Required action: Of the entries below, restate word for word only the section that runs from the line with "Click the Carousel: Margin" to the line with "Expand the div", counting both ends.

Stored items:
'''

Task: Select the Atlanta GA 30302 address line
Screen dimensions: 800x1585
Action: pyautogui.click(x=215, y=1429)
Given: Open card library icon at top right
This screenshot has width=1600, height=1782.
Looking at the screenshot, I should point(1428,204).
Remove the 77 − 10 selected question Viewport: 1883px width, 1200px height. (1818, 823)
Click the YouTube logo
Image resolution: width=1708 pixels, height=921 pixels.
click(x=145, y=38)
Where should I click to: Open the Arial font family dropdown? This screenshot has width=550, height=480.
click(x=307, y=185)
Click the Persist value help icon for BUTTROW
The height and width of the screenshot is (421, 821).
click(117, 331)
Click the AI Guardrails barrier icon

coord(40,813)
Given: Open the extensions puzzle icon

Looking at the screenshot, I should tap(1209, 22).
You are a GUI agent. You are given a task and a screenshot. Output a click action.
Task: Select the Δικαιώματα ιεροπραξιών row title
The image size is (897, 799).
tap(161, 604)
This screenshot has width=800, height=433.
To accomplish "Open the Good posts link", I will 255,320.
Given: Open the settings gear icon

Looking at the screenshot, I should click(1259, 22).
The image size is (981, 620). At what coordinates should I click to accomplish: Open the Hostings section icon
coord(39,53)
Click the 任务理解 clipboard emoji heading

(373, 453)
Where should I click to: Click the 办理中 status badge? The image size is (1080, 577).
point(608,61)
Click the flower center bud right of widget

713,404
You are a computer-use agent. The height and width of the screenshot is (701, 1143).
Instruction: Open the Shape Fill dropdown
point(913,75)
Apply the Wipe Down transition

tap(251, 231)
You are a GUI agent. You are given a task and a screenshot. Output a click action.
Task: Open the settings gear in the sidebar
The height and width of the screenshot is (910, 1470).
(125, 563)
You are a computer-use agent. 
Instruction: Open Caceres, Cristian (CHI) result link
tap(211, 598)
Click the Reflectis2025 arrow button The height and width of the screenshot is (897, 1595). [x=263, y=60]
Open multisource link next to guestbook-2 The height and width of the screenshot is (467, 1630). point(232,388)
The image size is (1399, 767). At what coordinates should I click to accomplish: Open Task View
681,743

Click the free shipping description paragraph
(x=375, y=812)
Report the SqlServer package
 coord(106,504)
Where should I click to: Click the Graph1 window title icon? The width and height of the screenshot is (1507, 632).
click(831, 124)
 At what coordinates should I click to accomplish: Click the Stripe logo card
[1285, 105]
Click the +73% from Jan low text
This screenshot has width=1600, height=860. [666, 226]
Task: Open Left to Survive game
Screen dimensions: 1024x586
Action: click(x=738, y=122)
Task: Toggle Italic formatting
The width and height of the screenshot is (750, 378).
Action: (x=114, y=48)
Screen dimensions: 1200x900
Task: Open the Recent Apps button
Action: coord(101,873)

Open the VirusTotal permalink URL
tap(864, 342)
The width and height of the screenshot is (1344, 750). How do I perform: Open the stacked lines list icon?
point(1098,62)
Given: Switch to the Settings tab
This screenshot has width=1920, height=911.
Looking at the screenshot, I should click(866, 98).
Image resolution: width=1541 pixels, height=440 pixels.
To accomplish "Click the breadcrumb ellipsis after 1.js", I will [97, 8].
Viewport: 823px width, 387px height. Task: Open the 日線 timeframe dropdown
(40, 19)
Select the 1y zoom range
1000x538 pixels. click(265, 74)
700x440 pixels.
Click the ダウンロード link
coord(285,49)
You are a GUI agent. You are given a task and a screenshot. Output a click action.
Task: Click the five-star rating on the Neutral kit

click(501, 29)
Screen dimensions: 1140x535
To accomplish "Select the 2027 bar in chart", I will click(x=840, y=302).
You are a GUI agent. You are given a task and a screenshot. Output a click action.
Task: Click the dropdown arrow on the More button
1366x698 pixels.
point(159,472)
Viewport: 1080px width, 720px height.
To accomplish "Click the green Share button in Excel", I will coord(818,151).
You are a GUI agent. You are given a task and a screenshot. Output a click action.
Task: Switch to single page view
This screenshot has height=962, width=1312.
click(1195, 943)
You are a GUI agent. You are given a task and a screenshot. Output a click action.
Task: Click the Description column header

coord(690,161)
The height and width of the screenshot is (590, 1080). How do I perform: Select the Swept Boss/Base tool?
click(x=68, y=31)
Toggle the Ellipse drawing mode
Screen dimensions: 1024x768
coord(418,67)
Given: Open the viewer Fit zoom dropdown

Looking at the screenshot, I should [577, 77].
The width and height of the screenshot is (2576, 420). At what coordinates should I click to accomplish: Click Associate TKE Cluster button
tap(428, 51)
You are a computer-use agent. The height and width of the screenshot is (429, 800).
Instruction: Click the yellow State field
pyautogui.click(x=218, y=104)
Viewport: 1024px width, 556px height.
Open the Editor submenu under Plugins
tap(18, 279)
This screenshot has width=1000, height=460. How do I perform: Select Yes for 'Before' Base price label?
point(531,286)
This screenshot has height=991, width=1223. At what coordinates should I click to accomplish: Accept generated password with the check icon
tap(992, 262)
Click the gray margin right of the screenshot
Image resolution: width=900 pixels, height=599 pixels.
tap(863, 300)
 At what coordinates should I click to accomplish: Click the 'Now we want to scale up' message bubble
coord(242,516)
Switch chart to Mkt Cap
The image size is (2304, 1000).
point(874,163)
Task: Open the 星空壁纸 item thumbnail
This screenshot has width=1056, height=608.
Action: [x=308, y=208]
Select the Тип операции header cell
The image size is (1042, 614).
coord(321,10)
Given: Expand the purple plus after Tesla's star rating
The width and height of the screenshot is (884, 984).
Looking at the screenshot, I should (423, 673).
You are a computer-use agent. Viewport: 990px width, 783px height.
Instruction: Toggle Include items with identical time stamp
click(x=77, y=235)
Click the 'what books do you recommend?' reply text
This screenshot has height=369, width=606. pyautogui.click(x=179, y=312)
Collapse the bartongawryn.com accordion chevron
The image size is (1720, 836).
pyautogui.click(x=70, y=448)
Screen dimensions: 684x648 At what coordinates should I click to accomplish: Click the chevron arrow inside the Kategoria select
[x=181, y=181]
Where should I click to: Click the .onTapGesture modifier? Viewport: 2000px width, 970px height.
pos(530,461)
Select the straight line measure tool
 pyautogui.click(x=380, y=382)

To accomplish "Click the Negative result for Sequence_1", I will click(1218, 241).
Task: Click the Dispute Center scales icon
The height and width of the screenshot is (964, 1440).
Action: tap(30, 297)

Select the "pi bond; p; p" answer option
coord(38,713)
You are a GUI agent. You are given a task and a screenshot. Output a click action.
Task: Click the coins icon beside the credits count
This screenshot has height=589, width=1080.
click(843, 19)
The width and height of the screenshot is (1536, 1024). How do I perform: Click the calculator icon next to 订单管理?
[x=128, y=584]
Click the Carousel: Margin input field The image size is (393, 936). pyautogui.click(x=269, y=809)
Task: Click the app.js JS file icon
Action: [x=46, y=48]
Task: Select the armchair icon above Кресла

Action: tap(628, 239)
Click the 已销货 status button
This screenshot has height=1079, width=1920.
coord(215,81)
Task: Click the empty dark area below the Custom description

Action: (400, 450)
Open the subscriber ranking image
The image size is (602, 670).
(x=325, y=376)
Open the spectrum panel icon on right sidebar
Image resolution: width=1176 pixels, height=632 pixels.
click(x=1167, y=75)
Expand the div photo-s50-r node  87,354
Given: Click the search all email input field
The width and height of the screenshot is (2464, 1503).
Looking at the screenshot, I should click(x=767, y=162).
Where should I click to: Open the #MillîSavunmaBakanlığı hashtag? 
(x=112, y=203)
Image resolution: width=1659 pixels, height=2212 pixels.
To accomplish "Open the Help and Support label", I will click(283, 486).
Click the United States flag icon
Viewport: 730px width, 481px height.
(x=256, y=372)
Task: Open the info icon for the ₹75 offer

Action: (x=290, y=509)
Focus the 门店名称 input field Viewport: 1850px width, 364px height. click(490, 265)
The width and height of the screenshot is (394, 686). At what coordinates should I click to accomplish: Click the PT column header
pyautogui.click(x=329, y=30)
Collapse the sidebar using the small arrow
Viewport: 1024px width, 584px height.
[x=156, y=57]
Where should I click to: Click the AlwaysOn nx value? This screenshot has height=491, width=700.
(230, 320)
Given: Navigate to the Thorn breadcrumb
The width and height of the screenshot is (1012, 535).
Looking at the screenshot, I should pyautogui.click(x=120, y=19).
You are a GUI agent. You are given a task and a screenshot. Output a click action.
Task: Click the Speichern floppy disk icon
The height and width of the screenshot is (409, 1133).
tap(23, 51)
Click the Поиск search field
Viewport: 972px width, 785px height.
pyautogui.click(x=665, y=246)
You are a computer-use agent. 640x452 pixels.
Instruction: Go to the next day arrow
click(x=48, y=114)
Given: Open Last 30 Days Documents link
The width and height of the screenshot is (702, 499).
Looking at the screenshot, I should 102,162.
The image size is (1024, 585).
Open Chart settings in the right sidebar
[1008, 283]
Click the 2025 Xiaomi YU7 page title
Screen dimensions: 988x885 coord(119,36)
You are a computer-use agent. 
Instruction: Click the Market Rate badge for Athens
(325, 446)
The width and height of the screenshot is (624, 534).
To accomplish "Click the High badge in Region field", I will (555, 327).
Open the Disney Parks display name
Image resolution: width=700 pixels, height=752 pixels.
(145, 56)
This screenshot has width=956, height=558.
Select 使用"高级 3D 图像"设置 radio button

'''

Exercise answer:
Click the Carousel: Margin input field The image size is (393, 936). pyautogui.click(x=269, y=809)
Task: Click the app.js JS file icon
Action: [x=46, y=48]
Task: Select the armchair icon above Кресла

Action: tap(628, 239)
Click the 已销货 status button
This screenshot has height=1079, width=1920.
coord(215,81)
Task: Click the empty dark area below the Custom description

Action: (400, 450)
Open the subscriber ranking image
The image size is (602, 670).
(x=325, y=376)
Open the spectrum panel icon on right sidebar
Image resolution: width=1176 pixels, height=632 pixels.
click(x=1167, y=75)
Expand the div photo-s50-r node  87,354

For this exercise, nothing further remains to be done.